(Aufgaben):
1) Welche Lackierung trugen die Fahrzeuge der Straßenbahngesellschaft Ennepe laut dem Text zur Wagenlackierung im Normalfall?
2) Fasse den Absatz des Textes zur Wagenlackierung, der mit „Da in der Zeit des Zweiten Weltkriegs“ beginnt, kürzer zusammen und behalte die wichtigsten Fakten bei.
3) Gib aus dem Text zur Wagenlackierung den Abschnitt von „Da in der Zeit“ bis „bisherige Erscheinungsbild wiederhergestellt.“ wörtlich wieder.

(Dokument):
__________

Die Frage nach der Farbe lässt sich einfach erklären. Die Fahrzeuge – auch die Omnibusse – der Straßenbahngesellschaft Ennepe trugen damals im Normalfall eine elegante Zweifarblackierung: oben hell-creme, unten dunkelgrün, dazwischen ein schwarzer Trennstreifen. Wenn man alte Bilder durchsieht, kann man vermuten, dass das Farbschema Ende der 20er Jahre eingeführt wurde. Vielleicht kam es 1928 mit den neuen Triebwagen der Serie 12 – 20 ins Tal.
Erst die erste Generation der VÖV-Standard-Linienbusse von Büssing brach mit dieser Tradition. Eine weitere Gewohnheit ging übrigens gleich anschließend zuende: nach dem Verkauf von Hauslieferant Büssing an MAN wurde noch genau ein Bus (119) mit dem kombinierten Markenzeichen geliefert, danach wechselte das Unternehmen für viele Jahre zu Daimler-Benz.
Da in der Zeit des Zweiten Weltkriegs die grüne Farbe wohl nicht in der benötigten Menge nachbeschafft werden könnte, lackierte das Unternehmen seine Wagen für kurze Zeit zwangsläufig durchgehend in einer hellen Farbe (vermutlich das traditionelle Hellbeige der Fensterpartien). Neben Tw 18 waren auch mindestens Tw 22 (einer der beiden Niederflurwagen Tw 21 und 22; dieser mit Trennstreifen) und ein Ex-Liegnitzer Beiwagen mit diesem Farbkleid ausgestattet, vermutlich auch Tw 16. Anfang der 50er Jahre war dann aber rasch wieder das bisherige Erscheinungsbild wiederhergestellt.

__________

(Ausgangsmaterial):
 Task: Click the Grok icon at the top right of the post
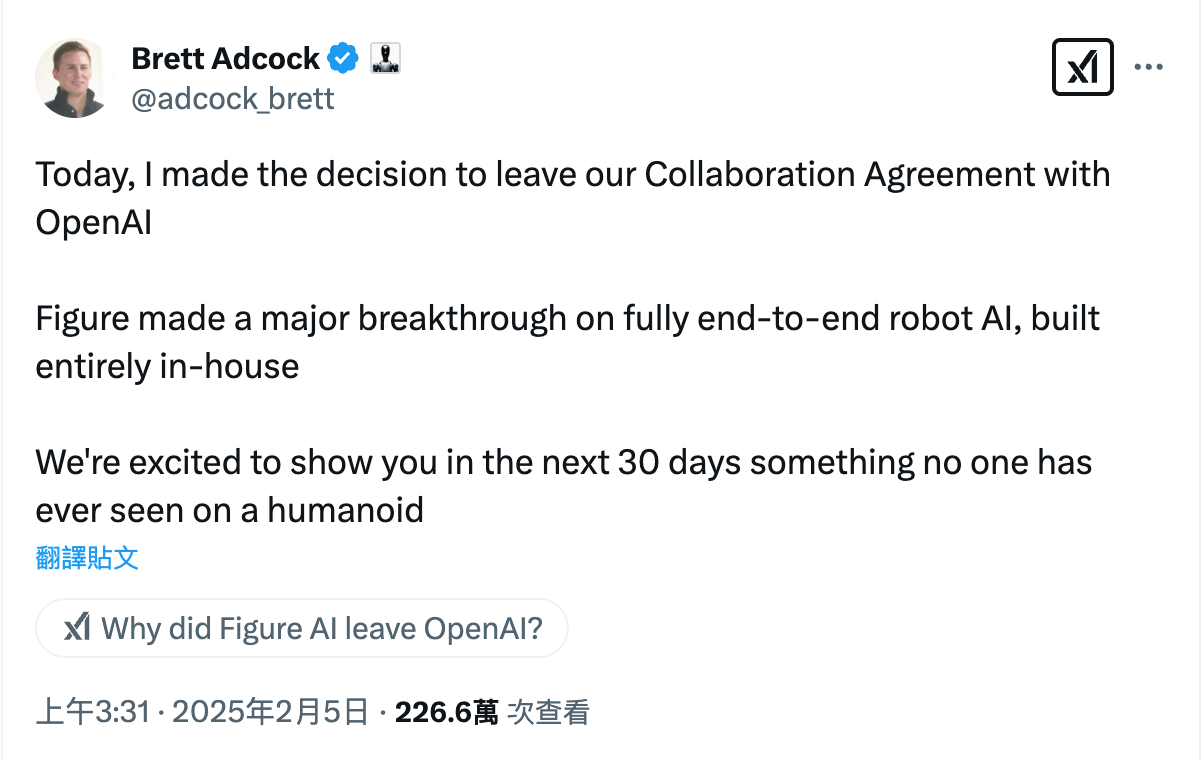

__________

(Lösungen):
1) Eine Zweifarblackierung: oben hell-creme, unten dunkelgrün, dazwischen ein schwarzer Trennstreifen.

2) Im Zweiten Weltkrieg ließ sich grüne Farbe wohl nicht in ausreichender Menge beschaffen. Deshalb lackierte das Unternehmen seine Wagen kurzzeitig durchgehend hell, vermutlich im traditionellen Hellbeige der Fensterpartien. Betroffen waren neben Tw 18 mindestens Tw 22 (mit Trennstreifen) und ein Ex-Liegnitzer Beiwagen, vermutlich auch Tw 16. Anfang der 50er Jahre war das bisherige Erscheinungsbild wiederhergestellt.

3)
Da in der Zeit des Zweiten Weltkriegs die grüne Farbe wohl nicht in der benötigten Menge nachbeschafft werden könnte, lackierte das Unternehmen seine Wagen für kurze Zeit zwangsläufig durchgehend in einer hellen Farbe (vermutlich das traditionelle Hellbeige der Fensterpartien). Neben Tw 18 waren auch mindestens Tw 22 (einer der beiden Niederflurwagen Tw 21 und 22; dieser mit Trennstreifen) und ein Ex-Liegnitzer Beiwagen mit diesem Farbkleid ausgestattet, vermutlich auch Tw 16. Anfang der 50er Jahre war dann aber rasch wieder das bisherige Erscheinungsbild wiederhergestellt.